The statement in question was apparently made by Torres directly after he took a polygraph test in February. Apparently the issue stems from the fact that the Saginaw police detective who was present during the polygraph test, Matthew Gerow, understood that it was ok to proceed with the test even if Torres’ attorney wasn’t present at the time.
But according to O’Farrell, he had made it clear to the police that his client was only to take the test when he was present to mediate. As a result, because the test was taken without O’Farrell present, the motion claims that Torres’ rights were violated. On those grounds, any statements made at the time should be suppressed, as they are “fruit of the poisoned tree”.

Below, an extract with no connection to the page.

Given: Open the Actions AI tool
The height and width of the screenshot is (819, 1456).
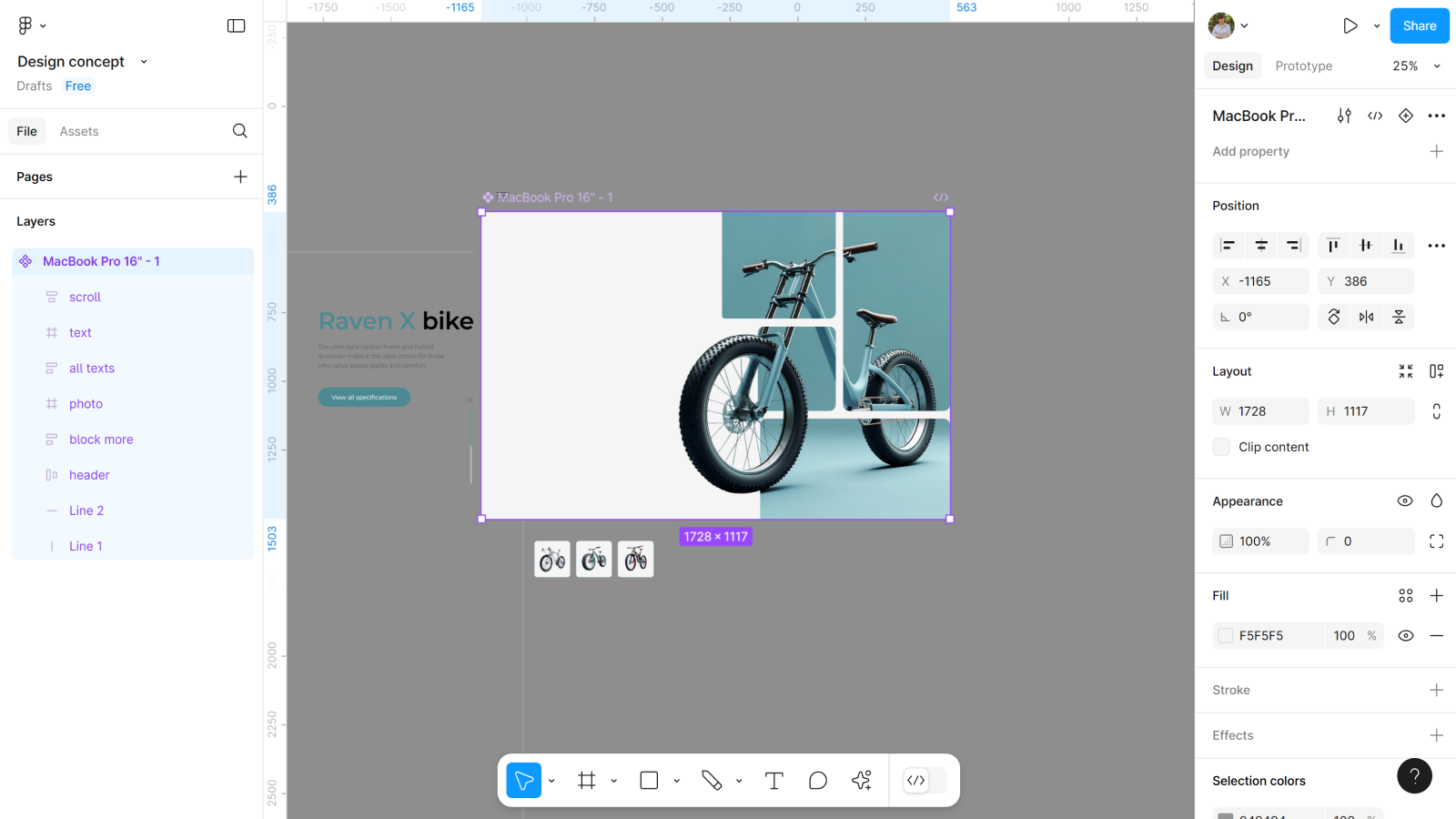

But Judge Jackson disagrees. Having heard testimony from both O’Farrell and Gerow, who completely contradicted each other in court regarding the events that led up to the polygraph test, the Judge has decided that Torres’ rights were not violated. “This argument, while compelling, does not equate to a violation of defendant’s constitutional rights,” the judge explained in his written ruling.
In addition, the Judge pointed out that, regardless of what Torres’ attorney and the Saginaw police discussed regarding the test, Torres himself waived his right to counsel at the time. During a hearing last month, Valencia Jones, the Michigan State Police Lieutenant who conducted the polygraph, said that she had gone through each and every one of Torres’ rights before they began. Along with numerous others, Torres had waived counsel, and signed his initials beside that right on the paperwork.

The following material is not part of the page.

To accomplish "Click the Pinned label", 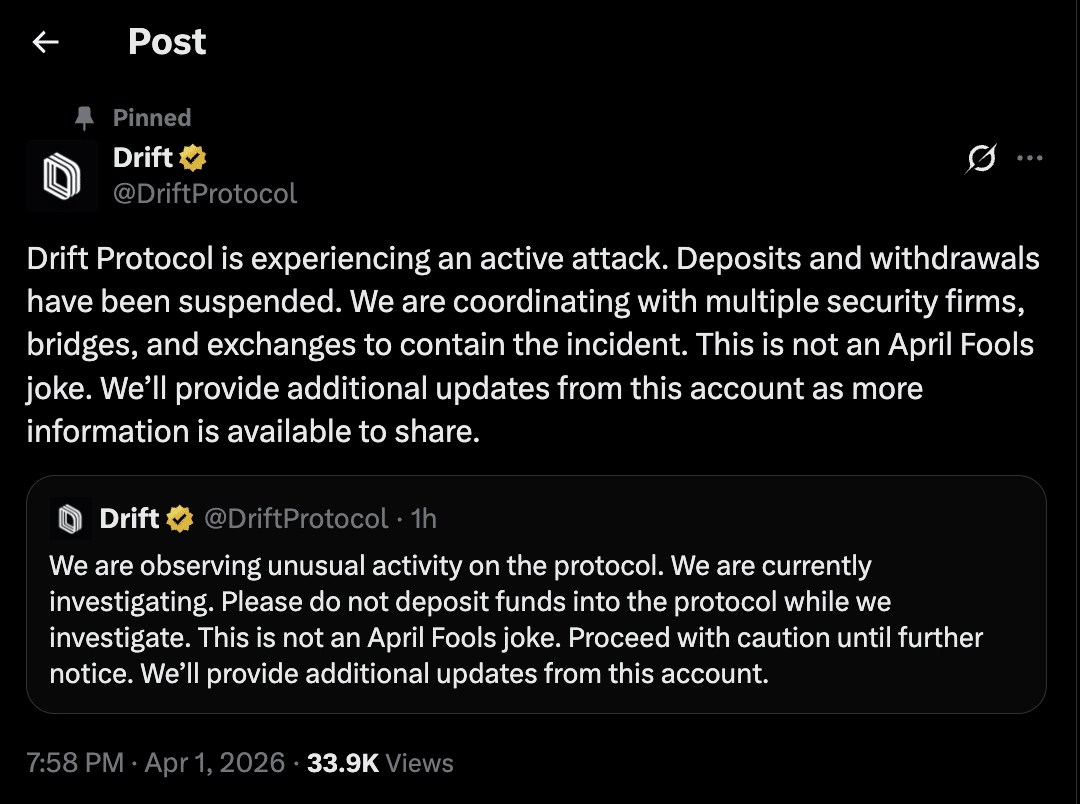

According to the Judge, while he acknowledges that Torres has a learning disability, that doesn’t mean that he is ignorant of criminal justice procedure. After all, he does have some history with the law, which the Judge pointed out. As a result, the Judge believes that Torres “knowingly, intelligently, and voluntarily” waived his right to counsel, and therefore cannot claim that his rights were violated in this instance.
Torres and his wife, Erica M. Jackson-Torres, are facing charges of first degree child abuse for the severe beating of a 2-year-old boy. The boy, a son of Torres’ cousin, was in the care of Torres and his wife for a few days in January. He was returned to his mother with bruising, fractured wrist bones, ligature marks on his neck, and possible cigarette burns.